Whether you’re fishing topwaters in the summer months, jerkbaits in the spring or underspins in the winter, there’s a little something for everyone at Lake Lanier. It’s one of the premier spotted bass fisheries east of the Mississippi and this particular strain of spots pulls like a train. It’s close to Atlanta and can get absolutely swamped with recreational boat traffic, so unless you’re feeling brave, you may want to focus on the weekday fishing.
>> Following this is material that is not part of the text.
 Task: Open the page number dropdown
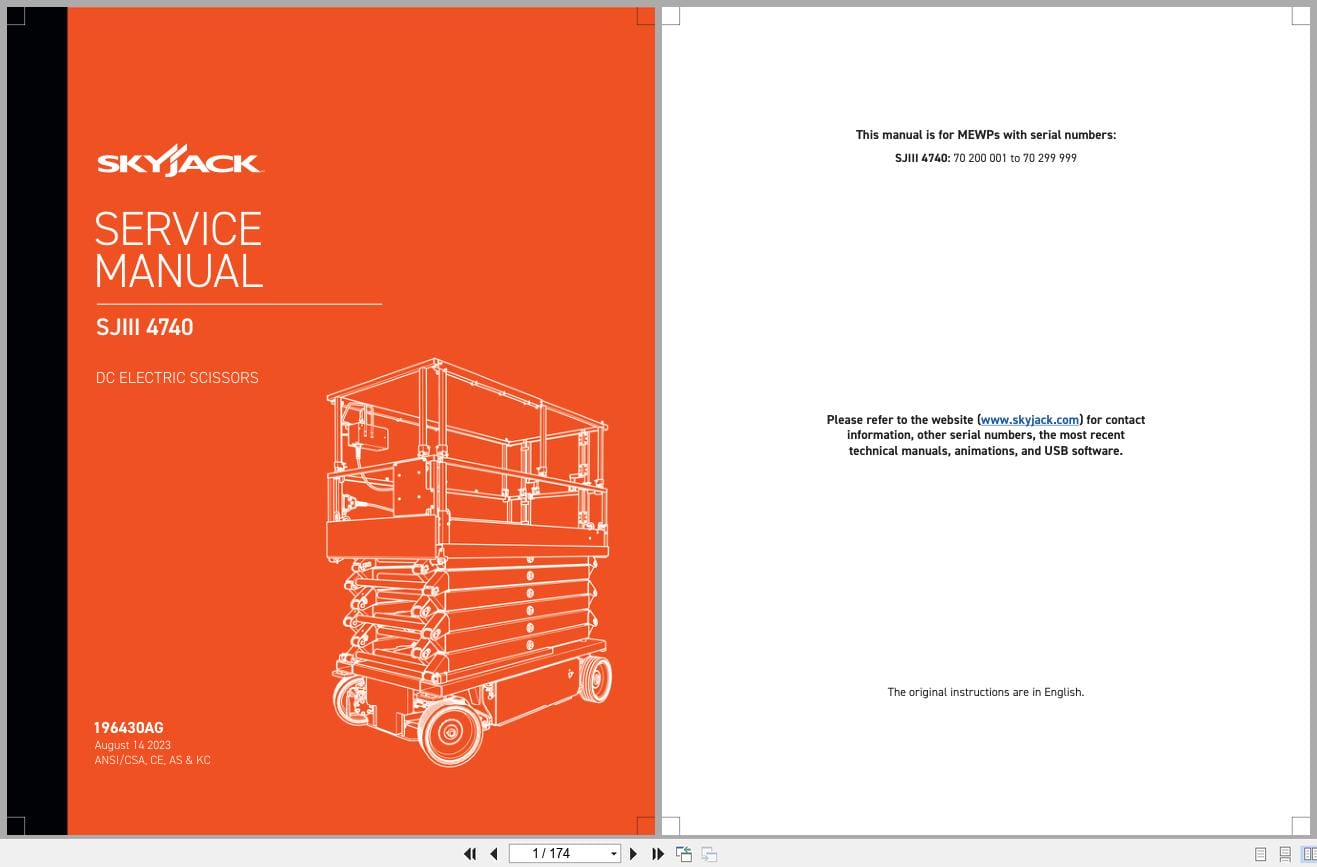click(613, 853)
17. Kentucky/Barkley Lakes
State: Kentucky and Tennessee

Kentucky Lake fished really well this year during the spring and early summer, but then it tapered off significantly because of the lack of current and the growing asian carp population. The carp problem has changed the bass’ feeding behavior, as it noticeably affects where the bass position and how long they stay in particular areas. It seems as if the bass are feeding a lot more after dark as a result. Barkley Lake was really good this year, especially for shallow anglers flipping wood and fishing shallow bars.

18. Table Rock Lake
State: Missouri and Arkansas

This lake made our list for the sheer numbers of bass you can catch here. There are very few places you can catch quality largemouth, smallmouth and spotted bass in the same fishery. It’s a very deep and clear lake, so it’s a great place to learn drop shots, topwater techniques and various swimbait applications. The winter is an excellent time of year to fish Table Rock as local tournaments often take 25 pounds to win. You may not catch any giants, but there’s a ridiculous number of 2-pound fish in this lake.

19. Lake Seminole
State: Georgia and Florida

Lake Seminole is a beautiful and tranquil fishery located in the middle of nowhere near the Georgia/Florida state line. Whether you’re sneaking around its quiet backwater ponds in search of giant spawners or ripping a 1/2-ounce or 3/4-ounce lipless crankbait through flooded vegetation, you have a legitimate chance of catching a trophy-class largemouth. No matter how you like to fish, you’ll fish yourself in close quarters with plenty of 3 to 5-pound bass.

20. Thousand Islands (St. Lawrence River)
State: New York

During spring and fall it can be some of the absolute best smallmouth bass fishing in the country. These seasons offer everything an angler could dream of—excellent weather, scenic views, nice people and of course, lots of big smallmouth bass.